• Document segment:
BEGIN

The American College of Medical Genetics will have a
guideline for care forthcoming soon (it had better, since
I am chair of the committee writing it!).
What has been learned
The research arm of WiSSP has generated data
(published in 6 peer reviewed articles) that have helped
define the manner in which stillborn babies should be
evaluated and the tremendous heterogeneity of cause of
stillbirth that is present (see publication list, below).
We have, I think, demonstrated that the NIH and March of
Dimes were wrong collaborative assessments can be
done even on a rather large geographic and institutional
scale. I suspect that many in the bereavement community
have a different, fuller view of stillbirth through
contacts with WiSSP (as we have learned enormously from
them).
What next?
From a scientific perspective I anticipate major advances
in our understanding of intrauterine death over the next
decade. I suspect these may come from three avenues of
investigation. First, there are a host of lethal genetic
processes in other mammals that have been incompletely
investigated. Inquiry into these processes using
developing molecular technology may yield insights
applicable to human stillbirth, too. Secondly, we still
dont know how much (or how little) newly
recognized, novel genetic mechanisms in humans, such as
microdeletions, uniparental disomy, etc., contribute to
intrauterine death; I suspect these may be more important
than is currently demonstrable. Third, I can not imagine
that progress will not be made in both understanding
non-genetic causes of stillbirth and in generating
prevention strategies.

END

• Goal of the exercise:
Continue the passage on stillbirth research and the WiSSP program from the point where it stops.

• Data excerpts:
BEGIN

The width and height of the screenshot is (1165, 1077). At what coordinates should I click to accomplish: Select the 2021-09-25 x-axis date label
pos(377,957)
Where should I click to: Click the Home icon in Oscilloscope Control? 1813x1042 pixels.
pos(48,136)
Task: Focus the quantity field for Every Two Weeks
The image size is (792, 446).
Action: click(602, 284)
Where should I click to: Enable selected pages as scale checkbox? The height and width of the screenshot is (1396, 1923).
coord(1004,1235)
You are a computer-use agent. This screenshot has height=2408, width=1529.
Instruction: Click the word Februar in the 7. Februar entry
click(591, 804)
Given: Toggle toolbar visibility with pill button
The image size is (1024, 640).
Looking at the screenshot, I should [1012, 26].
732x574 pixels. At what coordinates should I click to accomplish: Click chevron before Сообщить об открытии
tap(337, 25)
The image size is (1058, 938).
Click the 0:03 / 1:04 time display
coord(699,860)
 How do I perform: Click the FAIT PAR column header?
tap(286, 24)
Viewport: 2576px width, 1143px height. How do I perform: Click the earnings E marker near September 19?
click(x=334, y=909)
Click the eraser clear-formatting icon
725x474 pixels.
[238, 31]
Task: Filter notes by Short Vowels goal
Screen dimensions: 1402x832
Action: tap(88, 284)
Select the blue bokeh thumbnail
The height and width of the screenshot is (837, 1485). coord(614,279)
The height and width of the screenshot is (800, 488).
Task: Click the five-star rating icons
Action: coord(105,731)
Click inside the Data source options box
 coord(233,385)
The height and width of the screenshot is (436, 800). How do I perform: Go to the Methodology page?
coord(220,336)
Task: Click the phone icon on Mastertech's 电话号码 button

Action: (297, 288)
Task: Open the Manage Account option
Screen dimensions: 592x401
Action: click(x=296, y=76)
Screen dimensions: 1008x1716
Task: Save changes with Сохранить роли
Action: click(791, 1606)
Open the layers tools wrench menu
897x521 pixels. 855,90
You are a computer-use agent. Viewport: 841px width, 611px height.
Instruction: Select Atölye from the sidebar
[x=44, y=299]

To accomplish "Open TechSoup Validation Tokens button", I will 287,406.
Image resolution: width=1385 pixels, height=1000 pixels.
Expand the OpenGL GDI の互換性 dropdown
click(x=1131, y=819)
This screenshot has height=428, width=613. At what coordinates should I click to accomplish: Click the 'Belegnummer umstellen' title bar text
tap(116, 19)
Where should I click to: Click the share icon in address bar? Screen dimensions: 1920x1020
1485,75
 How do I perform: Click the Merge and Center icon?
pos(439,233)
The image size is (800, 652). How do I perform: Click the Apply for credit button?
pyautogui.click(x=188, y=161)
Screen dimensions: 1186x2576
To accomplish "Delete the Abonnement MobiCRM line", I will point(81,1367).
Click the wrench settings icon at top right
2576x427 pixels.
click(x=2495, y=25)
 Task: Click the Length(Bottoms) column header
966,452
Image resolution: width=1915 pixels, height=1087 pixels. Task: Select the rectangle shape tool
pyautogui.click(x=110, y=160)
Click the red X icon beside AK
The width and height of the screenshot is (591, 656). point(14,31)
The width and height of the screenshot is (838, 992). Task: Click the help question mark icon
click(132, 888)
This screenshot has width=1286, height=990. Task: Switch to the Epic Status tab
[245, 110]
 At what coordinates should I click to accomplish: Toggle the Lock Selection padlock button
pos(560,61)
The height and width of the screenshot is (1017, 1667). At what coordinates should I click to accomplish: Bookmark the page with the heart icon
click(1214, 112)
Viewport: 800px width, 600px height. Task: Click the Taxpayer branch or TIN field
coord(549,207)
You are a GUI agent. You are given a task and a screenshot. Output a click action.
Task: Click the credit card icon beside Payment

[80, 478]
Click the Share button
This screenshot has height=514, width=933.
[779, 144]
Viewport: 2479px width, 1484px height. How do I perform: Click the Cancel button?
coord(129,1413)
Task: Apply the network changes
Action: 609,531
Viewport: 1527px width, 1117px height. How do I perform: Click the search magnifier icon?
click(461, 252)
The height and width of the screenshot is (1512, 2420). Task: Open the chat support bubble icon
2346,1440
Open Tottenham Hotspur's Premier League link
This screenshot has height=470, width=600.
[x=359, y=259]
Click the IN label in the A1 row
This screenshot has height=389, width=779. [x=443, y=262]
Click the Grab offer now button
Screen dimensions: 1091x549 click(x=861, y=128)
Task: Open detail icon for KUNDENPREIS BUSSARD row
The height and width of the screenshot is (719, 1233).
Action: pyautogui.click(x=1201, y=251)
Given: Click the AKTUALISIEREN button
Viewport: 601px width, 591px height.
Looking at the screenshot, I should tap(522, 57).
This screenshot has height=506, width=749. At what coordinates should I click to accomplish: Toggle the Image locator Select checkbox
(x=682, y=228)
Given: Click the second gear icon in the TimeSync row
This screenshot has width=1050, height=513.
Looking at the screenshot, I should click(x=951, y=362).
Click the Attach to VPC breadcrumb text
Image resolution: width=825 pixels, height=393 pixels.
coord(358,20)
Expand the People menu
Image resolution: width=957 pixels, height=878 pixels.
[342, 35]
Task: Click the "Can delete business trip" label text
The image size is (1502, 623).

END

• Result:
I am far less sanguine about whether
assessment, counseling and research regarding stillbirth
will be viewed as a funding priority in any sector,
public or private. And I dont know what to do about
that...
Publications to date of the
Wisconsin Stillbirth Service Program:
Greb AE, Pauli RM, Kirby RS: Accuracy
of fetal death reports: Comparison with data from an
independent stillbirth assessment program. Am
j pub health 77:1202-1206, 1987.
Luebke HJ, Reiser CA, Pauli RM: Fetal
disruptions: assessment of frequency, heterogeneity and
embryologic mechanisms in a population referred to a
community-based stillbirth assessment program. Am
j med genet 36:56-72, 1990.
Pauli RM, Reiser CA, Lebovitz RM,
Kirkpatrick SJ: The Wisconsin Stillbirth Service
Program: I. Establishment and assessment of a community
based program for etiologic investigation of intrauterine
deaths. Am j med genet 50:116-134,
1994.
Pauli RM, Reiser CA: The
Wisconsin Stillbirth Service Program: II. Analyses of
diagnoses and diagnostic categories in the first 1000
referrals. Am j med genet 50:135-153,
1994.
Pauli RM: Lower mesodermal
defects a common cause of fetal and early neonatal
death. Am j med genet 50:154-172, 1994.
Dasgupta NR, Pauli RM, Horton VK,
Reiser CA: Validation of radiographic criteria
for the diagnosis of Down syndrome in stillborn infants. Am
j med genet 72:347-350, 1997.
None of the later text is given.